I bent down to kiss him, and he kissed
me back with an eagerness that surprised me even now. Now were
touching in two places, and for a moment, we stayed that way,
solid, both of us holding in place, the tension
building.
The kiss was deep and wet, but I felt
the moisture down below too — my cock still surging and
dripping.
The pressure finally broke, resistance
giving way to friction, and I slid into him, all in one slow glide.
His body accepted and defied me in equal measure, the perfect
balance.
The waves crashed and the wind howled,
but all that power was nothing compared to the sensation in my dick
and brain.
Now Kevin I were interlocked even more
deeply than any stupid puzzle. The connection was so tight I felt
like it would be impossible to move. But it wasn't impossible. I
pulled back from him, feeling every inch, then forward again, into
him again. He was moving too, accepting me, letting me go, but then
pulling me into him again.
Now it wasn't the two of us against
the storm — now there was only one, a single being, connected in a
way we'd never been before. But that wasn't quite right either,
because we weren't apart from the storm any more. It was raging
around us, but it was a part of us too. We were all one thing, one
building storm, and there was no way it was going to break, not
until we had churned and howled and groaned to our heart's content,
and every single drop of energy had been spent, and there was
nothing more either of us had left to give.
CHAPTER
FOURTEEN
I won't say that the storm
broke exactly when Kevin and I were, uh,
finishing
, because that would be a
little too perfect. But honestly, by the time we were done having
sex, it really did seem like something in the air had changed
again.
We sat in the grass amid the wet
ferns, both of us still naked, staring out at the water. The water
rose up in big waves, and it sloshed against the rocks below, but
there were no actual whitecaps out in the channel now. The wind was
calmer too, cooling the sweat on my body, but not so much that I
was cold. On the contrary, the temperature was still
perfect.
I'd thought the night before was going
to be the last opportunity for us to have premarital sex. I guess
I'd been wrong.
Boy
,
was I wrong!
Maybe it was the unexpectedness of it all, or all the angst
and emotion from the canceled wedding, or the greatness of the
storm itself, but it was pretty much the best sex I'd ever had.

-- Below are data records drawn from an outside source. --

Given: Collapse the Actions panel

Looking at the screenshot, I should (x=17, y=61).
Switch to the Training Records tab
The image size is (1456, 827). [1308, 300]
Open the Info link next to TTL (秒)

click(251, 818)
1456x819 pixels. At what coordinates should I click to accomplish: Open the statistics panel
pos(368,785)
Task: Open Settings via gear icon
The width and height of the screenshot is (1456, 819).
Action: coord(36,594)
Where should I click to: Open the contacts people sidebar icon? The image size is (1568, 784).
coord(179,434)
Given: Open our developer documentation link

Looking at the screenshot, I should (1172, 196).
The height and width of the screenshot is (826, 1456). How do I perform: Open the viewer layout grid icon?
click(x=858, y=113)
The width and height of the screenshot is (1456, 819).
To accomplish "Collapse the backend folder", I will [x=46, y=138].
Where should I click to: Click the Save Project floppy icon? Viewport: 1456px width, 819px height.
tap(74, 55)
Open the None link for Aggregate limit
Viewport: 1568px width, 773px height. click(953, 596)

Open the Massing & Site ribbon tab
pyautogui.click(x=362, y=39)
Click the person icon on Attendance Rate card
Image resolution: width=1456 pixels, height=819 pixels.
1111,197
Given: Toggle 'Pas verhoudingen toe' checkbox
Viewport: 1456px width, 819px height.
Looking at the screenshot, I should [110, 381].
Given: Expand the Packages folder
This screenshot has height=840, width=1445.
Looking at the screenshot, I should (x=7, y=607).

More than that, I'd never felt so close to Kevin.
I looked out across the channel. The
outline of the trees against the sky on the other side of the water
was crisp and clear. The sun was just beginning to break through
the streaks of the clouds, like a light bulb shining through a
frayed lamp shade. Puget Sound was slowly turning from
black-and-white back into color (or as colorful as it ever got on a
Saturday in September).
Suddenly I sat upright.
"What is it?" Kevin asked.
"I know what happened," I
said.
"Happened to what?"
"The people of Amazing!"
"The people of what?"
I explained what Min and I had been
talking about all weekend long: how, years ago, there had been this
little town called Amazing, and then one day all the people had
disappeared. As I talked, I realized I'd never gotten around to
reading that photo album of articles that Min had talked about.
Yes, yes, I was a shitty amateur detective, but it didn't matter.
I'd figured out the answer anyway.
"They weren't abducted by aliens," I
said. "And they didn't commit mass suicide."
"So where did they go?" Kevin
asked.
I looked at him and smiled. "They just
left."
Kevin stared at me, not
understanding.
"Amazing might have been a great place
to live," I said. "There was running water, and great forests, and
fresh seafood, and hey, they were a stop on the route of the
Mosquito Fleet! And, I mean, look at this view. But something went
wrong. Maybe the groundwater ran low, or maybe there was a fish
die-off. Maybe some tragedy happened here, something they couldn't
ignore. But whatever the reason, the people weren't happy. They
wanted something different. So they left! There were only
twenty-six people in all. That's enough to fit in a couple of
boats."
"Left to go where?" Kevin
asked.
"Who knows?" I turned toward Puget
Sound, the actual sun visible at last, blazing and golden. "Out
there somewhere. Maybe they didn't even know where they were
headed. Maybe they were just taking their chances, leaving
everything behind and starting fresh. I mean, why not? They thought
this place was amazing — that's why they named it Amazing, right?
But they were wrong. It turned out not to be amazing, not in the
end. So they went out looking for it somewhere else. Because
amazing isn't a place, at least not a place you can stay in for
long. Nothing stays amazing forever. Amazing is a goal. If you want
to live in Amazing, you have to keep looking for it. So that's
where they went."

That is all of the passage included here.